A 68-year-old female presented with recent onset of seizures and was diagnosed with epilepsy. Collateral history revealed a gradual change in the patient’s personality. She subsequently died several months later from a myocardial infarction.
This brain specimen has been sliced horizontally. A well-circumscribed 6cm tumour is evident in between the two frontal lobes. The tumour is compressing the frontal lobes. It has a pinkish cut surface with some yellow areas indicating necrosis. It was attached to the dura mater anteriorly. This is an example of a meningioma.
Meningiomas are often said to be the most common tumours of the central nervous system (CNS); however, in fact they arise in the meninges (dura, arachnoid and pia), which are strictly speaking not part of the CNS per se. They arise from arachnoid cells closely associated with the dura; hence, these tumours can be associated with the dura or dural folds (falx cerebri and tentorium cerebelli). Meningiomas are predominantly slow growing benign tumours. Symptoms are determined by the tumour location and the speed of growth. Symptoms include seizures, change of mental state, vision, hearing- or smell alterations, and symptoms of increased intracranial pressure. Meningiomas are frequently asymptomatic. Treatment includes observation, surgery or radiotherapy, depending on the clinical context and tumour morphology.
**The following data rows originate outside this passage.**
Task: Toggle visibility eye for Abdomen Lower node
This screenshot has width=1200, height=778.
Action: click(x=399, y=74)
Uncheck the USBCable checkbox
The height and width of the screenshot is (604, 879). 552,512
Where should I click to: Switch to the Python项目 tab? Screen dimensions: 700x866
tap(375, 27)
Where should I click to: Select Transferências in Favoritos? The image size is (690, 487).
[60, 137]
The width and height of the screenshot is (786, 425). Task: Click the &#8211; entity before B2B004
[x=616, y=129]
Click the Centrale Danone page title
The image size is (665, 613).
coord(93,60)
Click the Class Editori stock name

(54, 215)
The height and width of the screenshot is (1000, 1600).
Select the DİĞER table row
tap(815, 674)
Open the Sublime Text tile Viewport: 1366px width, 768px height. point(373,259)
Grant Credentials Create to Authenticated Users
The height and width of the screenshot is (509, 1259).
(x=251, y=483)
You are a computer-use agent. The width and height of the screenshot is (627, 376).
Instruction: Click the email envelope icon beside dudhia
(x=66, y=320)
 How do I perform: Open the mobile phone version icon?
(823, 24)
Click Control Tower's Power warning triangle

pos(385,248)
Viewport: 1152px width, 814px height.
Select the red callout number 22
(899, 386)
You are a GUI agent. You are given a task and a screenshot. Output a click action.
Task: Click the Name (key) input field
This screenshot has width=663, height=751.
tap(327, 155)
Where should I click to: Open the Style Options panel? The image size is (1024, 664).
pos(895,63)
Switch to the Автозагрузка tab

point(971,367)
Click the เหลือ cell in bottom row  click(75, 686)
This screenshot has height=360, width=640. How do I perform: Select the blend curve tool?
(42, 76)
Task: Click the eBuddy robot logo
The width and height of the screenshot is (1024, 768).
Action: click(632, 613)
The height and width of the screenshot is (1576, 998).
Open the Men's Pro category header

Meningiomas are rare in children with a median age of 65 years at diagnosis. There is a 3:2 female predominance. Exposure to ionising radiation, including cranial radiotherapy, increases the risk of development meningiomas. The greatest genetic predisposition for development is seen in patients with neurofibromatosis type 2 (NF2). NF2 is an autosomal dominant disease caused by mutations in the NF2 gene on Chromosome 22 leading to multiple tumours associated with the nervous system.